Where a debate is subject to a time limit, it is possible to avoid a vote on the motion in question simply by continuing debate until the time has expired, that is, by "talking out the motion". That this tactic may not always be successful was demonstrated by proceedings on a motion moved by Senator Hill on 11 April relating to the treatment of the Kurdish people. The non-government senators wished to vote on the motion, but the time for the debate had not expired by 10.30 pm. The question for the adjournment of the Senate was then put and negatived on a division. When the time for debate on the motion by Senator Hill (that is, the time for debate on general business) subsequently expired, a motion was moved pursuant to contingent notice to suspend the standing orders to allow a further motion to continue the consideration of general business. The suspension motion and the motion to continue general business were each passed on a division, and the debate on Senator Hill's motion continued. The motion was eventually passed, and a further general business motion, relating to the collapse of the Australian Elizabethan Theatre Trust, was also debated and passed before the Senate rose.


The Appropriations and Staffing Committee presented its 15th Report, on the determination of the additional estimates for 1990-91 for the Senate Department, on 15 April. The report revealed that the government had again reduced the estimates determined by the Committee, on this occasion by a sum of $50,000 which was intended to provide for changes in the staffing arrangements in the President's office. This decision was made, the Committee reported, notwithstanding that similar changes to staffing arrangements in ministerial offices were being fully funded in the additional appropriations. At the hearing of Estimates Committee A on 16 April, the President stated that he would be pursuing this matter with the government.

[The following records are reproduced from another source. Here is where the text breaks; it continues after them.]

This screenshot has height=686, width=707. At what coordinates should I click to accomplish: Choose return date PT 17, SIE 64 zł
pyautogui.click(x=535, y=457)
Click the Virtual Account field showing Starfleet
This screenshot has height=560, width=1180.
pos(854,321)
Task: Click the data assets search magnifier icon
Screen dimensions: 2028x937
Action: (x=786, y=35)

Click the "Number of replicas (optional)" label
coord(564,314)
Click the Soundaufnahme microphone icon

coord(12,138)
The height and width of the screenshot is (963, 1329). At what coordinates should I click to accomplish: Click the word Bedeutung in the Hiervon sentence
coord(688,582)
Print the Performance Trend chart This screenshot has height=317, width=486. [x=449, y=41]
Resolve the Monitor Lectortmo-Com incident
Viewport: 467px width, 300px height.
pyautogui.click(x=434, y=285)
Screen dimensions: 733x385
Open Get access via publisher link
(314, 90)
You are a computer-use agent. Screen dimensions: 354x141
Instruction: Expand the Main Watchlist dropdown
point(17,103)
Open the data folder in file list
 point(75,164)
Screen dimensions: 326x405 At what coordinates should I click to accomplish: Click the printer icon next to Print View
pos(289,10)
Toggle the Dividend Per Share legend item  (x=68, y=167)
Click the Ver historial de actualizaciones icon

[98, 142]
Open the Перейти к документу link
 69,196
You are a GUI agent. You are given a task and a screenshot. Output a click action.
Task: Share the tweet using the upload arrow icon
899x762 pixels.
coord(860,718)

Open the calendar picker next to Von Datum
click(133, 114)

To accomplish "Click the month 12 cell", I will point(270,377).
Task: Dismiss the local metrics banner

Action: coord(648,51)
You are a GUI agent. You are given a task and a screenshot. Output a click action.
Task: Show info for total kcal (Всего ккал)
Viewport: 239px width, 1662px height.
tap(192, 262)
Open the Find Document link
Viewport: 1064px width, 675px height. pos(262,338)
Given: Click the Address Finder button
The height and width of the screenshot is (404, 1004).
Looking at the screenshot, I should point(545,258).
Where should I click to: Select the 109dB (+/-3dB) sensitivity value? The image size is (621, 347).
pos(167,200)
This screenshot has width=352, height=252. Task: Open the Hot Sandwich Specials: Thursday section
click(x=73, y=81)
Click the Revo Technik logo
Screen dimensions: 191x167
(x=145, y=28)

Notwithstanding the adoption of the new procedures for the referral of bills to committees, the old procedures for referring bills remain in place and available to be used. A reminder of this was provided on 11 April when the Australian Capital Territory (Electoral) Amendment Bill 1991 was referred after the second reading to the Standing Committee on Environment, Recreation and the Arts on the motion of the responsible minister.

The Standing Committee on Foreign Affairs, Defence and Trade received a reference on 9 April on Australia's Relations with the Latin American states. The matter of the development of satellite launching facilities in Australia was referred to the Transport, Communications and Infrastructure Committee also on 9 April.

The Employment, Education and Training Committee sought and obtained two extensions of time on 15 and 18 April for its report on the Education Services (Export Regulation) Bill 1990. The Committee is now to report by 7 May.

The membership of the new Joint Select Committee on the Family Law Act was appointed on 17 April.


The Legal and Constitutional Affairs Committee presented its reports on the Crimes (Investigation of Commonwealth Offences) Amendment Bill 1990 (see under Legislation Amended) and the Trusts (Hague Convention) Bill 1991 on 9 April.

Government responses to the report of the Select Committee on Health Legislation and Health Insurance and to the report of the Foreign Affairs, Defence and Trade Committee on Australia — USSR Relations were presented and debated on 11 and 17 April, respectively.

The Legal and Constitutional Affairs Committee on 17 April presented two discussion papers on its inquiry into the cost of justice. These documents are technically not reports of the Committee, but because standing committees have the power to report from time to time (standing order 25(19)), such documents are treated as equivalents of reports and are tabled without leave.